Combined with unusually low rainfall last winter, these conditions have produced the current drought: A deficit of rain over two successive seasons meant “the water tables couldn’t be filled”, Haziza said.
“So very quickly we ended up in a critical situation – before summer has even started.”
For Haziza, who studies how water is distributed and circulated around the planet, the reasons for the current shortage are clear.
“The lack of rain is directly caused by climate change; there’s no doubt about that,” she said. “Drought is one of the first consequences we can see. As things stand, this phenomenon is occurring sooner and sooner and becomes more widespread every year.”
Indeed, this is the first time France has endured what meteorologists call a “flash drought” – a phenomenon usually experienced by countries that are more hot and arid, with soil and crops drying up in just five days.
‘Spiraling out of control’
Drought has hit some regions particularly badly – especially in southeastern France, the east of the country and the Poitou-Charentes region in the west. “Some regions’ water tables manage to fill up easily while others don’t,” Haziza said. “But now, even regions that thought they wouldn’t have a drought, like northern France – not to mention large parts of northern Europe, including Belgium – are beginning to suffer from its effects.”

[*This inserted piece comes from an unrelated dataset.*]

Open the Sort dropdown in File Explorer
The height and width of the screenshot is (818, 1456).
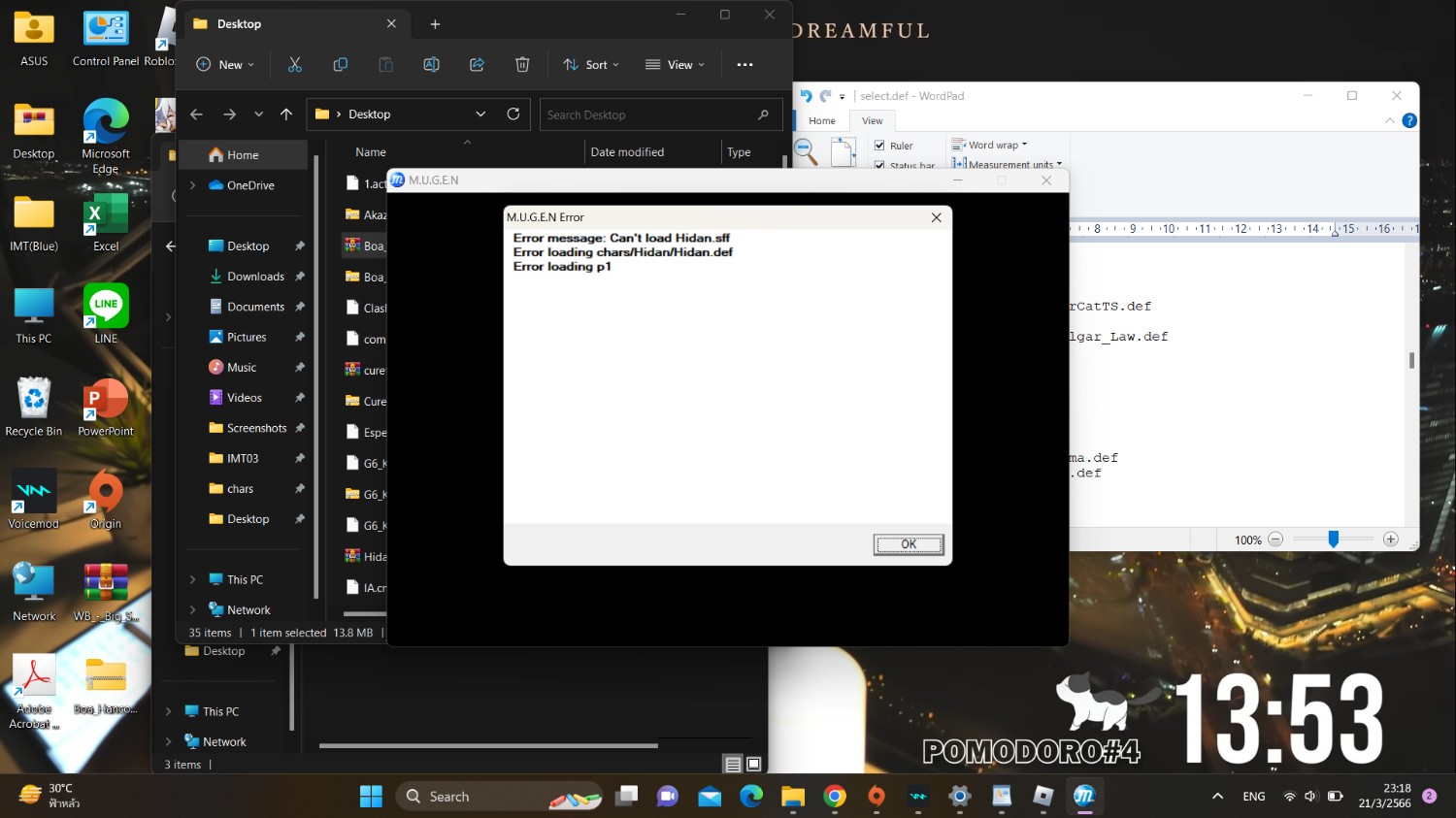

By imposing restrictions on those 15 départements, the French government is managing the crisis – but remains far from tackling its root cause. The measures vary by département – from banning people watering gardens or fields at specific times to a total ban on using water for washing your car.
After talks with France’s water companies and farmers’ representatives, the agriculture ministry announced that the Third Agricultural Revolution, a fund launched in April aimed at helping farmers deal with climate change, will be doubled to €40 million.
The French government also announced in late April that water companies could spend an extra €100 million to help farmers adapt to climate change or to create new reservoirs.
France has done better than most developed countries at responding to the threat of climate change, and began transitioning away from fossil fuels to nuclear power in the 1970s. President Emmanuel Macron has recently reiterated his support for nuclear energy.
Even so, measures aimed at dealing with the current drought are nothing compared to the forces of climate change driving it. France must make long-term changes to its agricultural model, Haziza said, including a shift from its current production-oriented paradigm – which fuels the drought problem by driving deforestation.
“The whole system is spiralling out of control,” she said. “We’re running head on into climate change.”
This article was translated from the original in French.